Bill Miller in a letter to TheStreet.com

Of course, in 1996, when we were buying Dell at $4.00 and trading at 6x with a 40% return on capital, no one thought we were being heretical. And when we were loading up on AOL at $15 in late 1996, people just thought we were nuts to buy something that was probably going out of business due to either the Internet, or Microsoft, or their own incompetence.
The issue of course is how can they be value now, with p/e's and p/book in the stratosphere?
Part of the answer has to do with general investment strategy. With money managers turning their portfolios north of 100 percent per year in a frenetic chase to find something that works, our glacial 11% turnover is anomalous. Finding good businesses at cheap prices, taking a big position, and then holding for years used to be sensible investing.
In a speculative market, long-term investing is rare, but it's what we do. We see no reason to sell a good business just because the stock price has gone up a lot, or because some amount of time has passed.
The better answer is that price and value are two different and independent variables. As Buffett has pointed out, there is no theoretical difference between value and growth; the value of any investment is the present value of the future cash flows of the business.
Value and growth do not carve the world at the joints; the terms are mainly used by consultants to allow them to carve the world of money managers up for clients. They represent characteristics of stocks, not of businesses. As Charlie Munger once said, the distinction is "twaddle."
With the market beating 91% of surviving managers since the beginning of 1982, it looks pretty efficient to me. Since a computer is not a scarce resource, and databases are not in short supply, accounting-based stock factors (price/earnings, price/book, price/cash flow, etc.) that the computer can identify and back test are unlikely to lead to robust performance.
Any combination of stock factors that appear to hold the key to outperformance will be quickly arbitraged away. There is no algorithmic way to outperform.
Any portfolio that outperforms over any length of time does so because it contains mispriced securities. The market was wrong about the future of that aggregate. We look directly for mispricings by comparing what the market says a company is worth with what we believe it is worth using a multifactor methodology.
This methodology starts with the accounting-based stuff and moves through private market value analysis, leveraged buyout analysis, looking at liquidating value, and of course involves a discounted cash flow model.
Valuation is a dynamic not a static process. When we first valued AOL it was trading in the mid-teens; we believed the business was worth $30 or so. We now value the business at $110 on the low end to $175, based on what we think is a conservative discounted cash flow. If we are right about the long-term economic model, the number could be much higher.
No one complains when we're loaded with General Motors or Chase—good, old, easy-to-understand values—or when we're buying perpetual dogs like Toys "R" Us or Western Digital in the midst of massive losses. It's the Dells and AOLs people object to. And what they seem to object to most is that we didn't sell Dell at $8 like other value guys did because historically PC stocks traded between 6 and 12x earnings, so when Dell hit 12x it must no longer be a value.

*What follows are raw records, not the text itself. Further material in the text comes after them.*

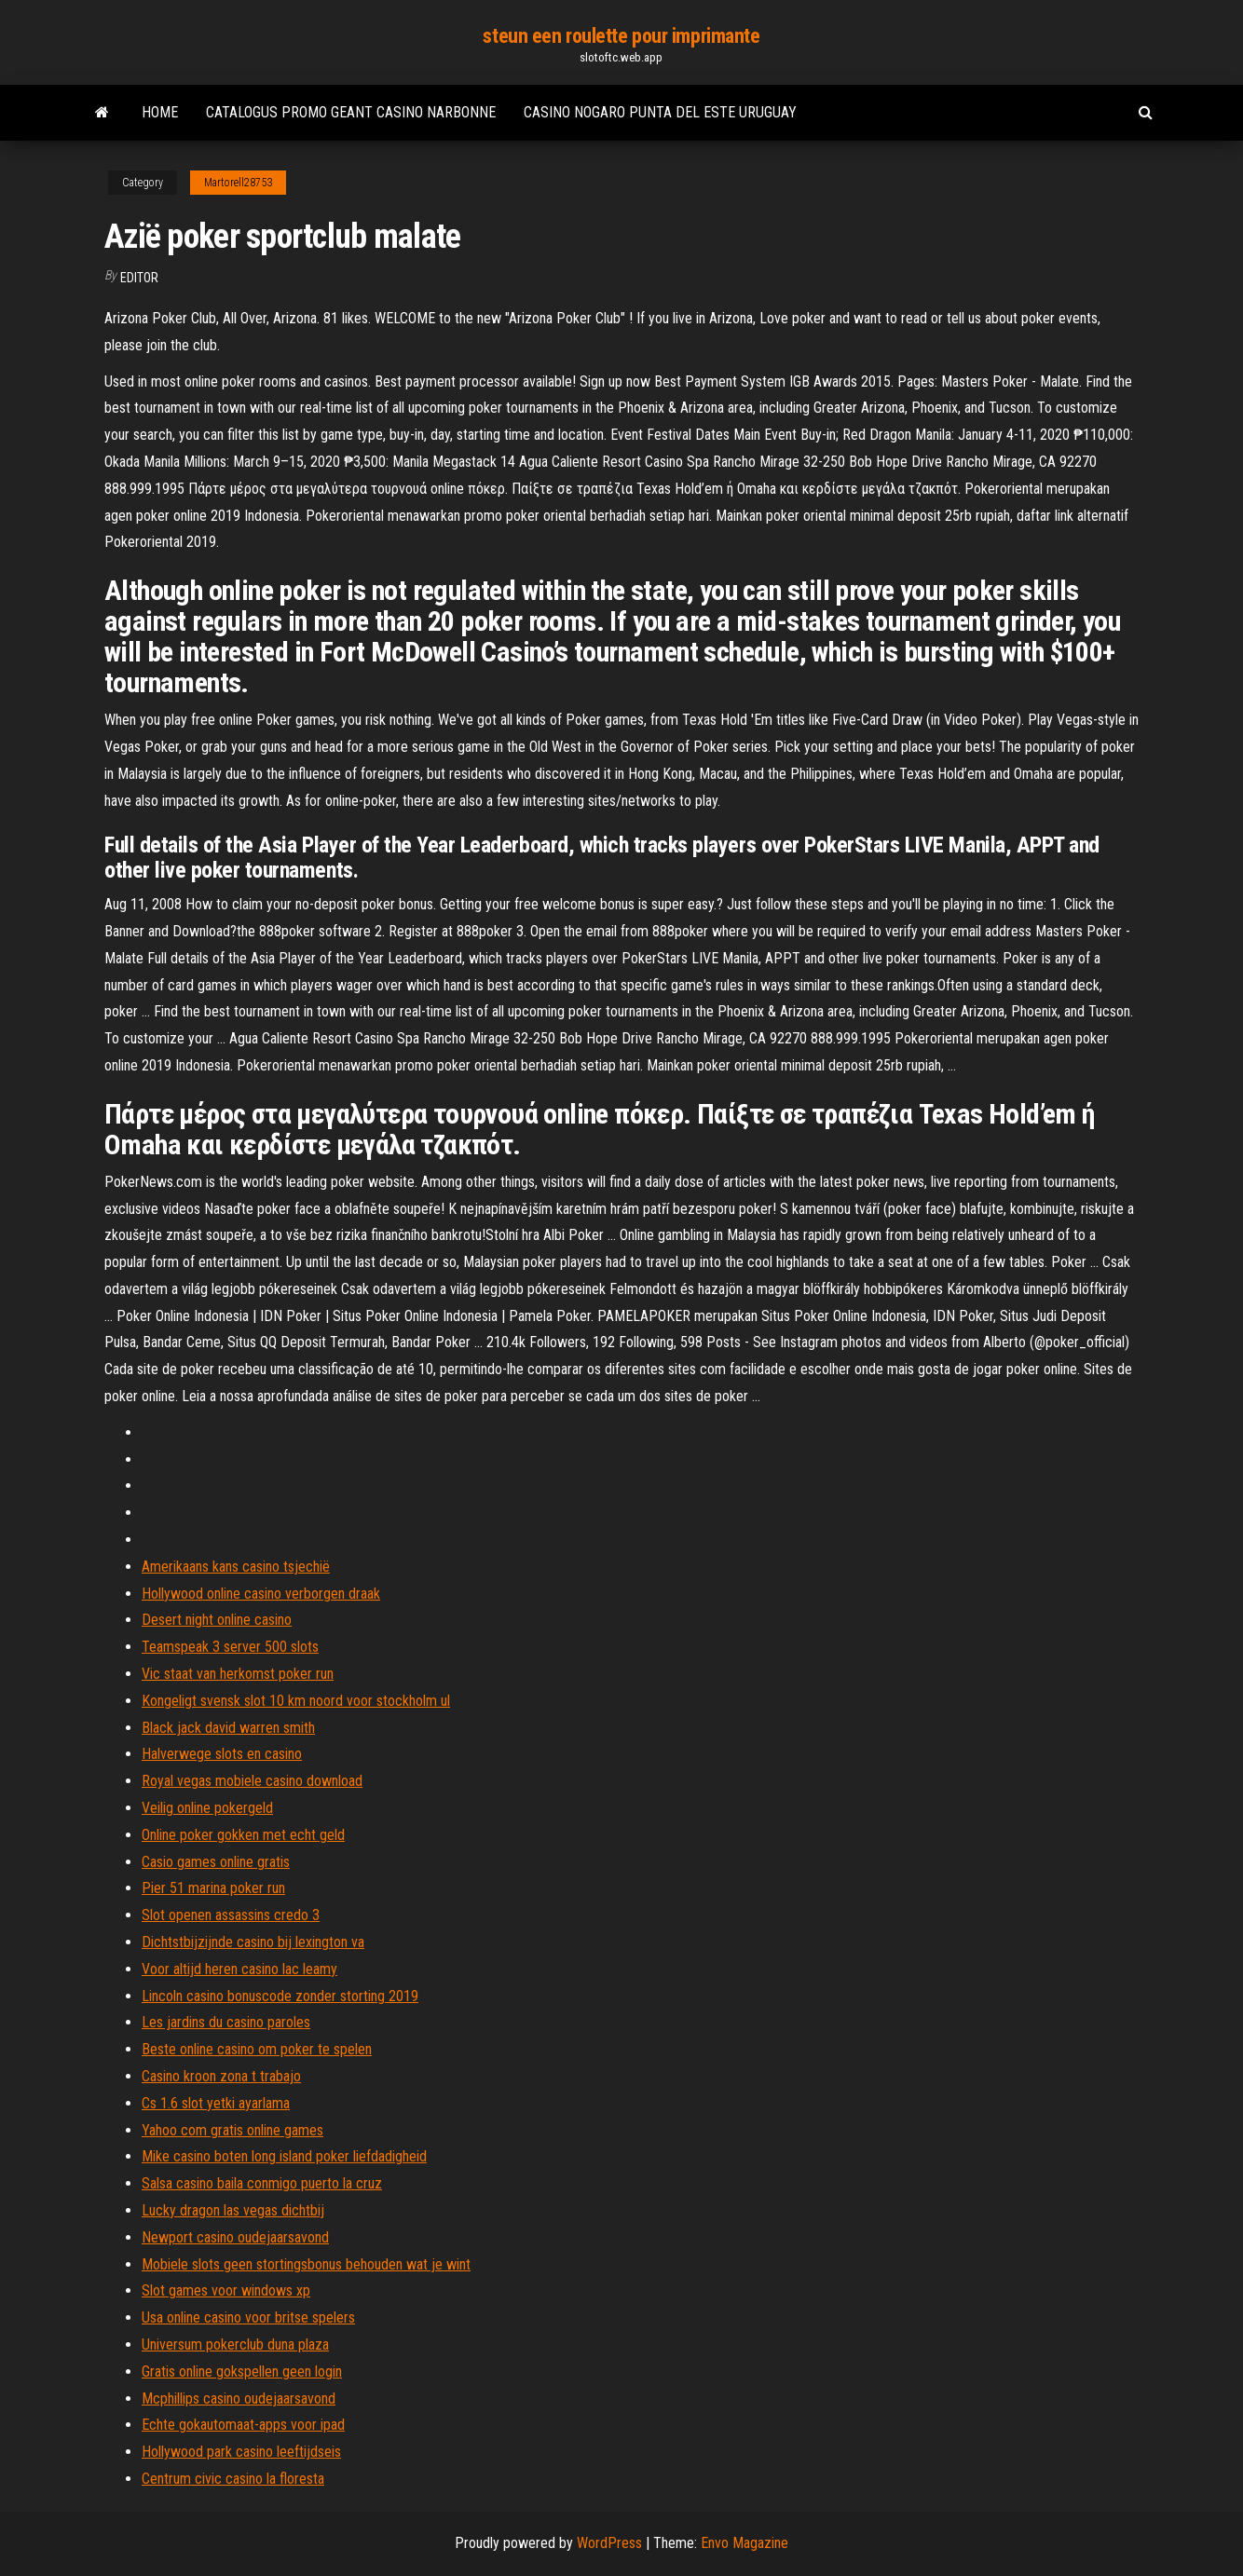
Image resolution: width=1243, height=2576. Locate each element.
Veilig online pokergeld (207, 1808)
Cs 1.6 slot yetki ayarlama (216, 2103)
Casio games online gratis (216, 1862)
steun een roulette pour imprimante (621, 36)
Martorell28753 (238, 182)
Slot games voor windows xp (226, 2290)
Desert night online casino (217, 1620)
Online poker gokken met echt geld (243, 1835)
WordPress (609, 2543)
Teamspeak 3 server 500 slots (230, 1647)
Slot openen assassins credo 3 (231, 1915)
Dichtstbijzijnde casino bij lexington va (253, 1942)
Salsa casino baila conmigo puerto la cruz (262, 2183)
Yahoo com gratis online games (232, 2130)
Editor (139, 277)
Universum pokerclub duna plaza (235, 2344)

We are delighted when people use simple-minded, accounting-based metrics and then align them on a linear scale and then use that to make buy-and-sell decisions. It's much easier than actually doing the work to figure out what the business is worth, and it enables us to generate better results for our clients by doing more thorough analysis.
We own GM and AOL for the same reason: The market is wrong about the price because both companies trade at discounts to the intrinsic value of the underlying business.